On Friday, Gov. Jared Polis selected Judge Timothy Schutz to fill an upcoming vacancy on the Colorado Court of Appeals. Schutz, from Colorado Springs, will be the only appellate judge from El Paso County to sit on the Court of Appeals in over 30 years.
Created by the retirement of Chief Judge Steve Bernard, Schutz takes the bench in January 2022. Schutz, an experienced jurist and attorney, was one of three finalists selected in October by the Supreme Court Nominating Commission.
Since 2010 Schutz has served as a district court judge for the 4th Judicial District, which includes El Paso and Teller Counties, handling criminal and civil matters.
Before joining the bench, Schutz worked as an attorney for 23 years, concentrating his practice on civil litigation, intellectual property and resolution of land use disputes. First an associate at Holland & Hart from 1987 to 1991, Schutz later helped open Hanes & Schutz where he was a partner until 2010. Schutz is a University of North Dakota School of Law Graduate and earned his undergraduate degree from Moorhead State University.
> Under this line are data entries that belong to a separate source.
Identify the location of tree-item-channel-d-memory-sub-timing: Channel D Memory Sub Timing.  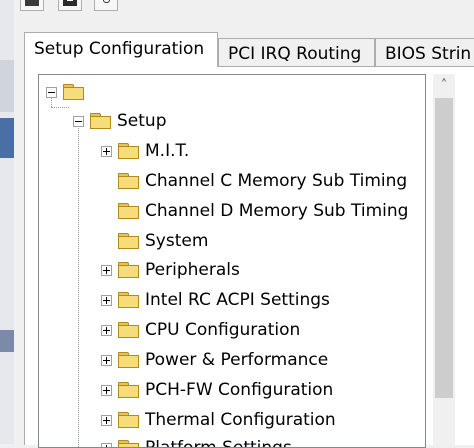
(254, 211).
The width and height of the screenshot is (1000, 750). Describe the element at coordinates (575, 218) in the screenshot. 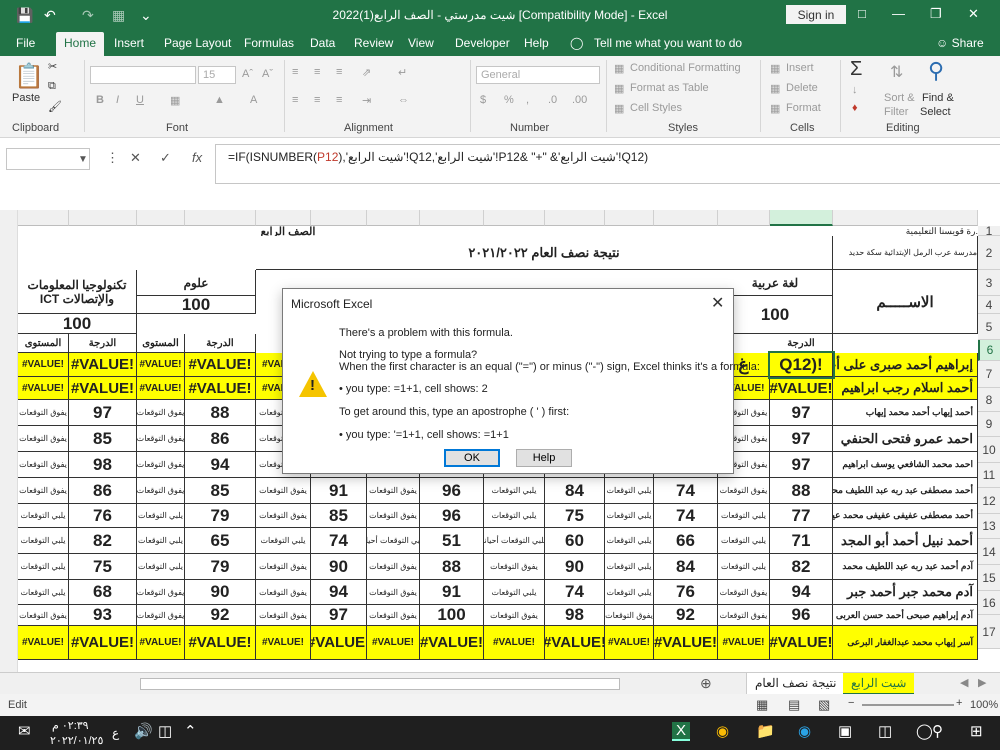

I see `column-header-i` at that location.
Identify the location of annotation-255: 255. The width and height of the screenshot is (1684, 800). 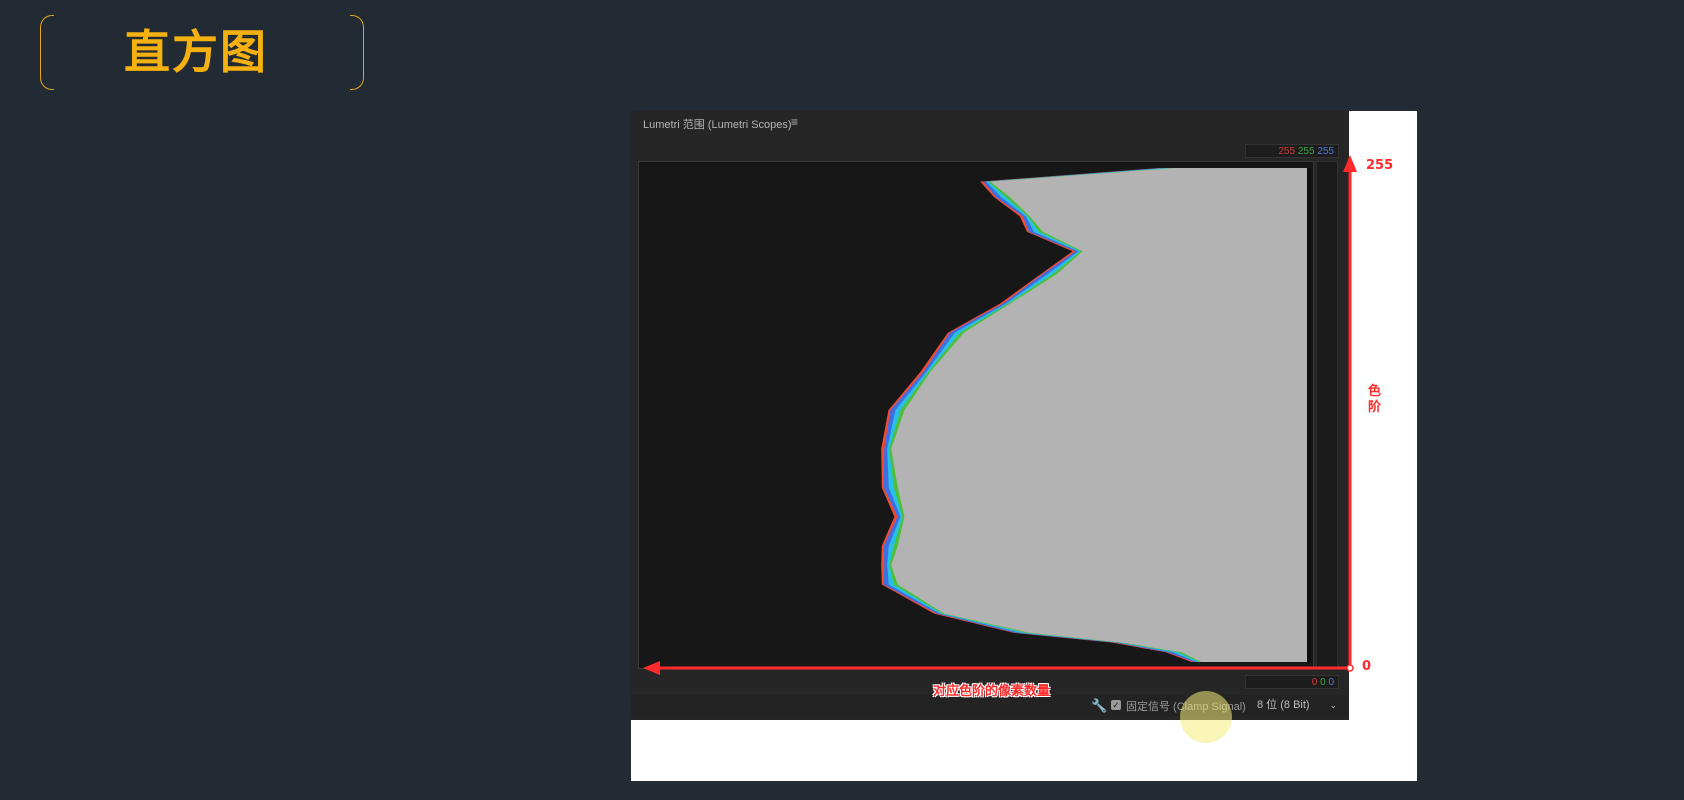
(1380, 166).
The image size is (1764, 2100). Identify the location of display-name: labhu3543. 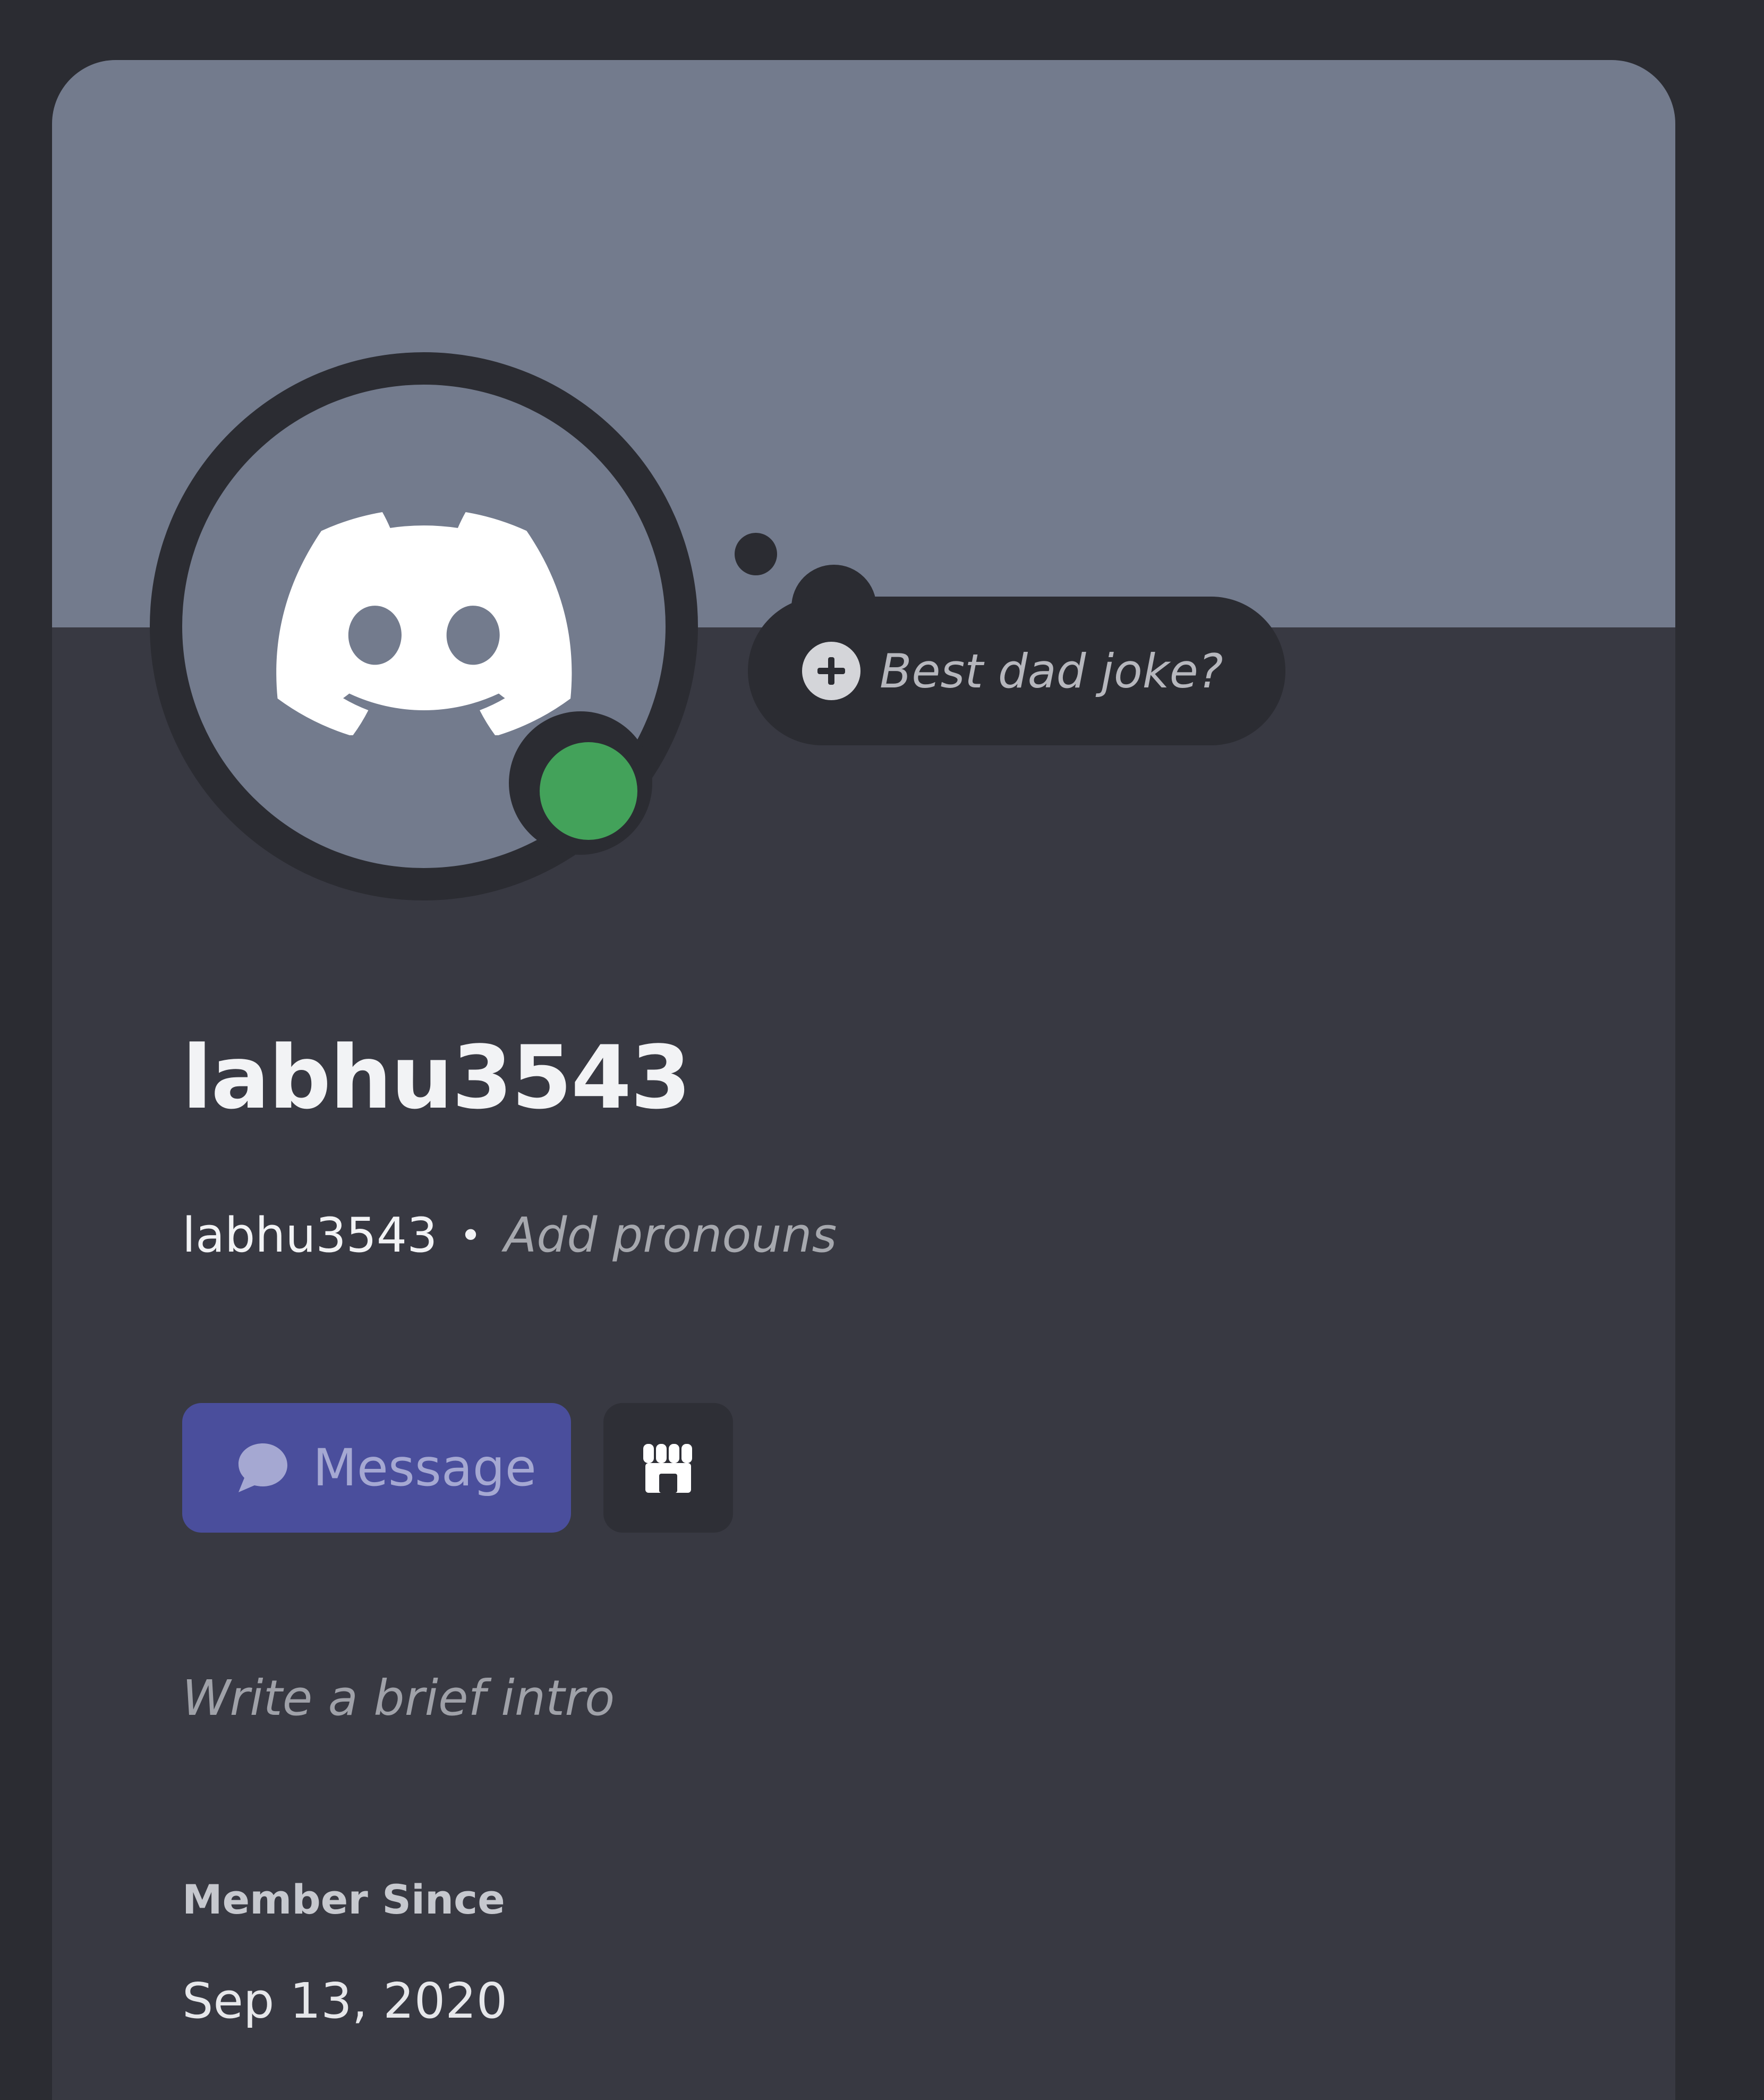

Schutz was one of three state judges recognized in 2019 by the Colorado Judicial Institute with the organization’s Judicial Excellence Award, Law Week reported. At the awards ceremony, Schutz said he looked for potential in everyone who walks into his courtroom, while also holding them accountable. “None of us want to be judged by the worst things that we’ve done in our lives,” he said at the awards dinner.
In a 2018 judicial performance evaluation, judges on the Colorado Court of Appeals rated Schutz’s performance as excellent and noted that his opinions were “thorough and extremely well written.” The same report noted Shutz’s volunteer involvement with the Pikes Peak Pro Bono Project, the Access to Justice Commission, American Inns of Court and Habitat for Humanity.
The last Colorado Court of Appeals judge from El Paso County was Judge David Enoch who held the position from 1969 to 1988. “I’m excited to appoint the first appellate Judge from El Paso county since 1969,” said Gov. Polis in a statement announcing Schutz’s appointment.
Schutz beat two other nominees for the appointment, Priscilla Loew from Brighton and Karl Schock from Denver.